OBJECTIVE: To examine our present state of knowledge regarding the remarkable survival of some victims from prolonged submersion for an hour or more. Debate continues on the relative importance of the two explanatory theories--diving response and hypothermia. DATA SOURCES: A wide range of physiological, pathophysiological and clinical papers relating to the diving response, hypothermia and near-drowning, with emphasis on the period 1981-1991. DATA SYNTHESIS: The normothermic human brain suffers irreversible damage if subjected to acute asphyxia for longer than 10 minutes. Significant resistance of brain tissue to hypoxia occurs only after its temperature has fallen from 37 degrees C to 30 degrees C or less. Body surface cooling depresses core temperature by only one-third of this drop in 10 minutes. Hence an additional factor, other than hypothermia, is required to explain survival from near-drowning. The idea that ingestion and aspiration of large amounts of cold water produce such a temperature drop lacks quantitative evidence.
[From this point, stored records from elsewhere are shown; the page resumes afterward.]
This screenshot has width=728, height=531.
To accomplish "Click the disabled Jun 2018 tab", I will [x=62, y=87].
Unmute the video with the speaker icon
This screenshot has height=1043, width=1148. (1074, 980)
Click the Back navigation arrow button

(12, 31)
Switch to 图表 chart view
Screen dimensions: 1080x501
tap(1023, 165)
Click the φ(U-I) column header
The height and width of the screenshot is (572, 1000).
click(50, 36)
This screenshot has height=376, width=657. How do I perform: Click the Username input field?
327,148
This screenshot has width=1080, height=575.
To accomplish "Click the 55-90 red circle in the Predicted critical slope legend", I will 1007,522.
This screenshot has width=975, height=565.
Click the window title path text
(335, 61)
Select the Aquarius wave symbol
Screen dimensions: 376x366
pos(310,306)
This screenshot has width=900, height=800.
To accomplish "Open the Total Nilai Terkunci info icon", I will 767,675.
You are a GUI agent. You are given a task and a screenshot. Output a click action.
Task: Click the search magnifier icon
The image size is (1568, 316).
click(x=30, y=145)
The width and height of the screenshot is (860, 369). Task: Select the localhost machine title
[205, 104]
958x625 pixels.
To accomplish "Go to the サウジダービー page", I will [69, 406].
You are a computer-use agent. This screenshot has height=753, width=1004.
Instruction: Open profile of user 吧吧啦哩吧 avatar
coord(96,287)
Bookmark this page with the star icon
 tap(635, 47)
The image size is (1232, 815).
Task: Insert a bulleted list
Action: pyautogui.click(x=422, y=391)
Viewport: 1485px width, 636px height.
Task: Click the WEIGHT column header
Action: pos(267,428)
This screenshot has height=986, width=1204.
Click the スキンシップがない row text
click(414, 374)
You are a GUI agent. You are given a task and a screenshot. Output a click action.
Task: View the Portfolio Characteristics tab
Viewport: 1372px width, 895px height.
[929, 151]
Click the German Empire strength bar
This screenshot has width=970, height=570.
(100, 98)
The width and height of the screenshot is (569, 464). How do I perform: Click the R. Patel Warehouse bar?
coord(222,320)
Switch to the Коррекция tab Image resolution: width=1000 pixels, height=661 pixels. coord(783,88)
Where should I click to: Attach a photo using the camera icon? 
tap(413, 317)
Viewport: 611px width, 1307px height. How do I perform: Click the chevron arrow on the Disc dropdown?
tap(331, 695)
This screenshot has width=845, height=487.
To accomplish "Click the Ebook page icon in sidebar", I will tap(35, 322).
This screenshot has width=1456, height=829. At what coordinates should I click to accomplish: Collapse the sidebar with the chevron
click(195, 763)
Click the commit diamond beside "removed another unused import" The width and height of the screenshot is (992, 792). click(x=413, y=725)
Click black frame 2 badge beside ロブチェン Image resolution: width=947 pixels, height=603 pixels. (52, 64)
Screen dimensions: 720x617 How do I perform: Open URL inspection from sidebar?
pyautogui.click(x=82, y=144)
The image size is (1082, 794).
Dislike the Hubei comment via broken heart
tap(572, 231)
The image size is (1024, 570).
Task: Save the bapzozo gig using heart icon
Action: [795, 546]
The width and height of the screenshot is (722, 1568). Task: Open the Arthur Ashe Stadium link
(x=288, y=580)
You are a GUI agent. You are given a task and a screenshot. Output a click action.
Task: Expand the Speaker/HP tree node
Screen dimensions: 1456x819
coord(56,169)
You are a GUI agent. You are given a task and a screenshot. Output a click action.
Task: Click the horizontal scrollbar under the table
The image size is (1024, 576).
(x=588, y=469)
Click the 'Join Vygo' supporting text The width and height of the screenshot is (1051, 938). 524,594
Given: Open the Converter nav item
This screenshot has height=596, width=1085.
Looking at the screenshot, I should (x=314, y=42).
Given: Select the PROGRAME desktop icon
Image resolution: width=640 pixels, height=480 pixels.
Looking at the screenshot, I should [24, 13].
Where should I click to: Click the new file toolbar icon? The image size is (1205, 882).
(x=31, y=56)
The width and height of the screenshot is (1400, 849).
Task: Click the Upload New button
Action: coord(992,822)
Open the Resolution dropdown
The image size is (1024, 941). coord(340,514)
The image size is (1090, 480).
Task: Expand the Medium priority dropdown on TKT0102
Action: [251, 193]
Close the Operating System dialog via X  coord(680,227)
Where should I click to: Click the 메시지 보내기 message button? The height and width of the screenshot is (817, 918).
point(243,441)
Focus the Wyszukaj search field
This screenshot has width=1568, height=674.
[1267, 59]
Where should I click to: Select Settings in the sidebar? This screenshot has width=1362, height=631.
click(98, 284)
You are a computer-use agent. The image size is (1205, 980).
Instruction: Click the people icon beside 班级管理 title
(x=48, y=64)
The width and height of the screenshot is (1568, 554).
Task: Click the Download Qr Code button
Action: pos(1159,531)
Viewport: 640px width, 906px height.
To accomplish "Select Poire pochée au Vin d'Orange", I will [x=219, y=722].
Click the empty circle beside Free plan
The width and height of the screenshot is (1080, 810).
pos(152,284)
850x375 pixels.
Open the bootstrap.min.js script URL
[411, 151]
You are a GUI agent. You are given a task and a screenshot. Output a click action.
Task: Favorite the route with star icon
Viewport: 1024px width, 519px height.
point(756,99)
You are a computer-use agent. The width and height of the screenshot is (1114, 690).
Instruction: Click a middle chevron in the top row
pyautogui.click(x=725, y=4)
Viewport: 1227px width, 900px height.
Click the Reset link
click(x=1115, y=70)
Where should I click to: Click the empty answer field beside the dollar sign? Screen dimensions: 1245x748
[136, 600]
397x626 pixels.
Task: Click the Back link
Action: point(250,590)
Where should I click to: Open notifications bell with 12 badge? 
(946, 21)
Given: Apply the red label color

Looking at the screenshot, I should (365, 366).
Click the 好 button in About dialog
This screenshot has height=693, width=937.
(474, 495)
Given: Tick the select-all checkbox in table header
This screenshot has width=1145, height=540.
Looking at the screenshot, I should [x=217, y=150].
The diving response seen in marine mammals also occurs in humans but to a lesser extent; however, about 15% of volunteers tested exhibit a profound response. This response which starts immediately upon submersion prevents aspiration of water, redistributes oxygen stores to heart and brain, slows cardiac oxygen use and initiates a hypometabolic state. The possible influence of alcohol on these processes is considered. CONCLUSIONS: Survival from prolonged near-drowning appears to depend upon a specific temporal interplay between the diving response and hypothermia, resulting in a protective state of hypometabolism.